■ **Your instructions**:
Write out the records once more, exactly as given.
++++ Record extracts
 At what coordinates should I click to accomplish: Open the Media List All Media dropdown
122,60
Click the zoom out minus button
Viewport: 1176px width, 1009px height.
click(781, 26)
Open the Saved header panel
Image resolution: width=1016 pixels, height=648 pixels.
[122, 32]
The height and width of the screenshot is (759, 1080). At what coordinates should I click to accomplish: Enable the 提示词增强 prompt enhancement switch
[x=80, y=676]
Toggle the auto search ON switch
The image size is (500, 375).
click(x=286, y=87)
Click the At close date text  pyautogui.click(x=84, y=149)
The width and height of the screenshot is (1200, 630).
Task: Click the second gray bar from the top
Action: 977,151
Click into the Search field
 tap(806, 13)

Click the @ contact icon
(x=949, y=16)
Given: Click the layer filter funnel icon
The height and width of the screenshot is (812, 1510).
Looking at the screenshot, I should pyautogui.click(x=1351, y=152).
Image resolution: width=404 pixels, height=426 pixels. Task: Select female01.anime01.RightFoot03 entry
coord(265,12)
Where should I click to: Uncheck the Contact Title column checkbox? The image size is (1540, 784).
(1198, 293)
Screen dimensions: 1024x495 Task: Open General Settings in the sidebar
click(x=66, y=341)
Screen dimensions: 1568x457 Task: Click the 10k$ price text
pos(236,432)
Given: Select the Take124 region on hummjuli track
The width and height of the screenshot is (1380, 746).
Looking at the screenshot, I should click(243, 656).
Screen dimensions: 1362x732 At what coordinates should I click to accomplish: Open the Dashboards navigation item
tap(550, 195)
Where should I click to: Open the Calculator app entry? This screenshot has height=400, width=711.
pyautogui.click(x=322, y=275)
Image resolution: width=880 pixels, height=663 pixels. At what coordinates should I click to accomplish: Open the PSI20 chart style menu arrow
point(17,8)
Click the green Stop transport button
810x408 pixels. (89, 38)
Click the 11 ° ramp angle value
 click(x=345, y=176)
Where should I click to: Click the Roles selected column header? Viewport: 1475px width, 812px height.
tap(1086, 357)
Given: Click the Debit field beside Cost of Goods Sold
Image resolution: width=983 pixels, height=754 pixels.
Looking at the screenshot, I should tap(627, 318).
++++++++
■ **Problem solution**:
 At what coordinates should I click to accomplish: Open the Media List All Media dropdown
122,60
Click the zoom out minus button
Viewport: 1176px width, 1009px height.
click(781, 26)
Open the Saved header panel
Image resolution: width=1016 pixels, height=648 pixels.
[122, 32]
The height and width of the screenshot is (759, 1080). At what coordinates should I click to accomplish: Enable the 提示词增强 prompt enhancement switch
[x=80, y=676]
Toggle the auto search ON switch
The image size is (500, 375).
click(x=286, y=87)
Click the At close date text  pyautogui.click(x=84, y=149)
The width and height of the screenshot is (1200, 630).
Task: Click the second gray bar from the top
Action: 977,151
Click into the Search field
 tap(806, 13)

Click the @ contact icon
(x=949, y=16)
Given: Click the layer filter funnel icon
The height and width of the screenshot is (812, 1510).
Looking at the screenshot, I should pyautogui.click(x=1351, y=152).
Image resolution: width=404 pixels, height=426 pixels. Task: Select female01.anime01.RightFoot03 entry
coord(265,12)
Where should I click to: Uncheck the Contact Title column checkbox? The image size is (1540, 784).
(1198, 293)
Screen dimensions: 1024x495 Task: Open General Settings in the sidebar
click(x=66, y=341)
Screen dimensions: 1568x457 Task: Click the 10k$ price text
pos(236,432)
Given: Select the Take124 region on hummjuli track
The width and height of the screenshot is (1380, 746).
Looking at the screenshot, I should click(243, 656).
Screen dimensions: 1362x732 At what coordinates should I click to accomplish: Open the Dashboards navigation item
tap(550, 195)
Where should I click to: Open the Calculator app entry? This screenshot has height=400, width=711.
pyautogui.click(x=322, y=275)
Image resolution: width=880 pixels, height=663 pixels. At what coordinates should I click to accomplish: Open the PSI20 chart style menu arrow
point(17,8)
Click the green Stop transport button
810x408 pixels. (89, 38)
Click the 11 ° ramp angle value
 click(x=345, y=176)
Where should I click to: Click the Roles selected column header? Viewport: 1475px width, 812px height.
tap(1086, 357)
Given: Click the Debit field beside Cost of Goods Sold
Image resolution: width=983 pixels, height=754 pixels.
Looking at the screenshot, I should tap(627, 318).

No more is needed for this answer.